(begin)

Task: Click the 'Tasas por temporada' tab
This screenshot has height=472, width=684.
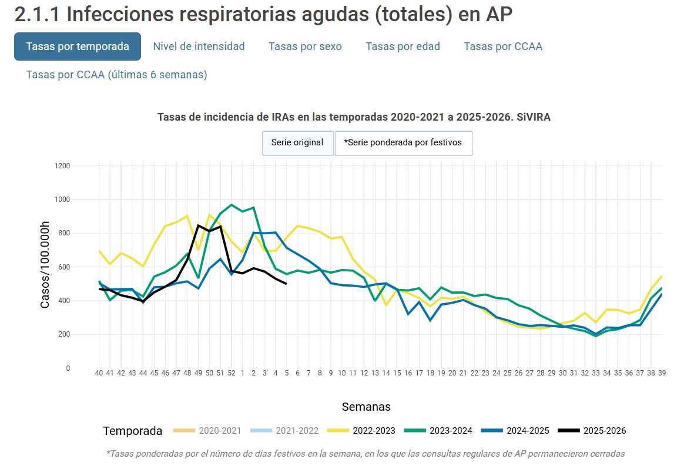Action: click(x=78, y=46)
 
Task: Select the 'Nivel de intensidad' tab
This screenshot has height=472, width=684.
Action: click(x=199, y=46)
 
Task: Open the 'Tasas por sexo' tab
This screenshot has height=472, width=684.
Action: click(x=305, y=46)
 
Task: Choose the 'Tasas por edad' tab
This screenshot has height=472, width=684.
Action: click(x=403, y=46)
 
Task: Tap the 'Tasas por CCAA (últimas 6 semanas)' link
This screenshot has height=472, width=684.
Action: click(x=116, y=75)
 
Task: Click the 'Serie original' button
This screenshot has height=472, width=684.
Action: click(x=297, y=142)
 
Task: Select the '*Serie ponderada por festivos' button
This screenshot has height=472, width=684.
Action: click(x=403, y=142)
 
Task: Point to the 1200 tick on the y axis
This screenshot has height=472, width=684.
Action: click(x=62, y=166)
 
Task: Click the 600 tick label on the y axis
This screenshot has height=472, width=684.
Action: click(x=64, y=267)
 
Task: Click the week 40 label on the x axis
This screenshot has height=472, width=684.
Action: click(x=99, y=373)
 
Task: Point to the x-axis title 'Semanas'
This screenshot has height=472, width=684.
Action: click(x=366, y=407)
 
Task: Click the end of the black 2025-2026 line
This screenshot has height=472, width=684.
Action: click(x=286, y=284)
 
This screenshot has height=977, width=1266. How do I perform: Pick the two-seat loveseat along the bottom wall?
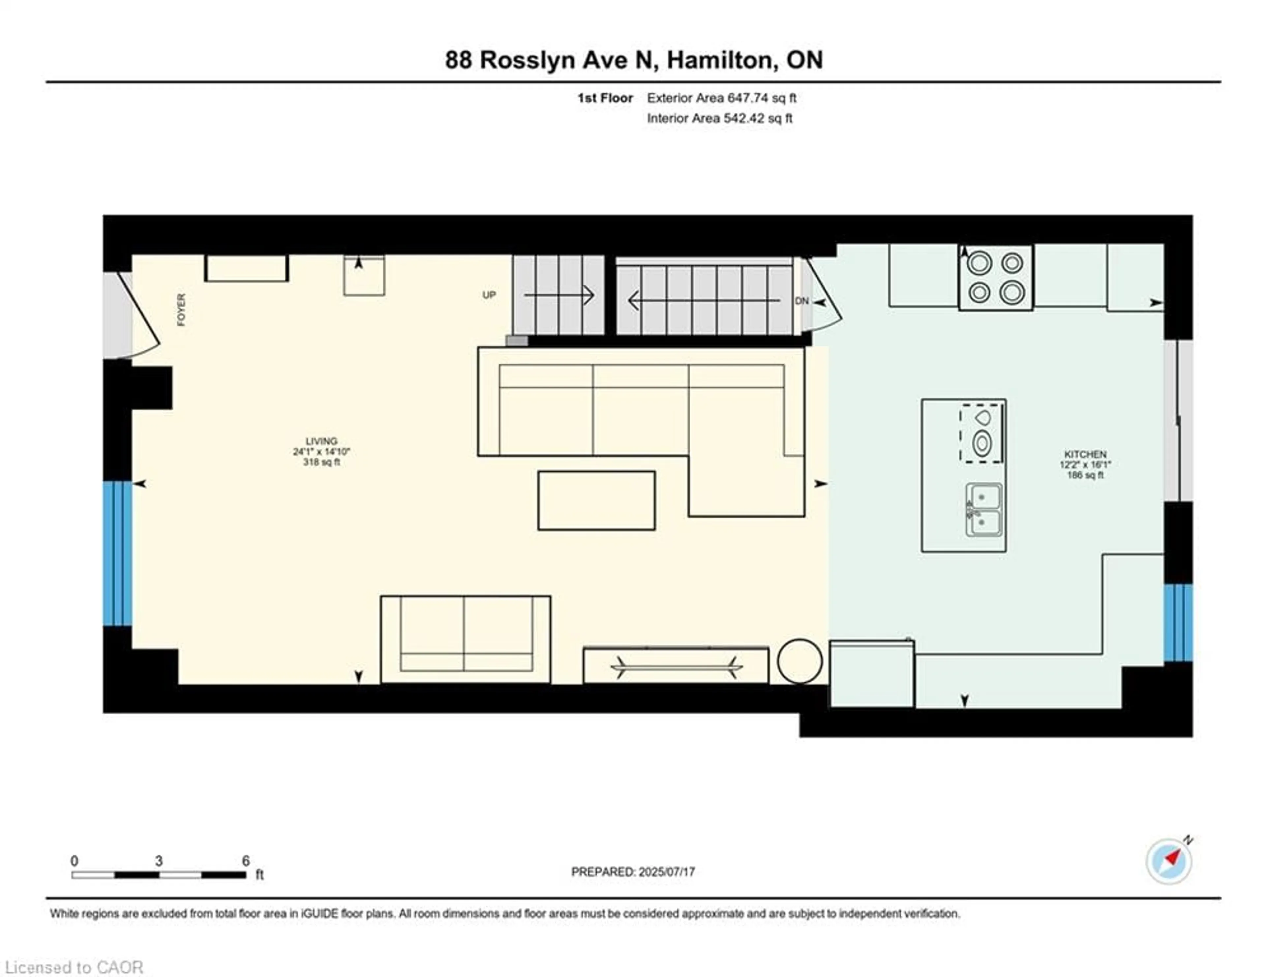466,639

(end)

*What to work on*. Rewrite all the lines above, substituting "capture" for every "screenshot" and changing nothing else. Leave the pictures out.

*Complete output*.
Task: Click the 'Tasas por temporada' tab
This capture has height=472, width=684.
Action: click(x=78, y=46)
 
Task: Select the 'Nivel de intensidad' tab
This capture has height=472, width=684.
Action: click(x=199, y=46)
 
Task: Open the 'Tasas por sexo' tab
This capture has height=472, width=684.
Action: click(x=305, y=46)
 
Task: Choose the 'Tasas por edad' tab
This capture has height=472, width=684.
Action: click(x=403, y=46)
 
Task: Tap the 'Tasas por CCAA (últimas 6 semanas)' link
This capture has height=472, width=684.
Action: click(x=116, y=75)
 
Task: Click the 'Serie original' button
This capture has height=472, width=684.
Action: click(x=297, y=142)
 
Task: Select the '*Serie ponderada por festivos' button
This capture has height=472, width=684.
Action: click(x=403, y=142)
 
Task: Point to the 1200 tick on the y axis
This capture has height=472, width=684.
Action: click(x=62, y=166)
 
Task: Click the 600 tick label on the y axis
This capture has height=472, width=684.
Action: click(x=64, y=267)
 
Task: Click the week 40 label on the x axis
This capture has height=472, width=684.
Action: click(x=99, y=373)
 
Task: Point to the x-axis title 'Semanas'
This capture has height=472, width=684.
Action: click(x=366, y=407)
 
Task: Click the end of the black 2025-2026 line
This capture has height=472, width=684.
Action: click(x=286, y=284)
 
This capture has height=977, width=1266. How do I perform: Pick the two-seat loveseat along the bottom wall?
466,639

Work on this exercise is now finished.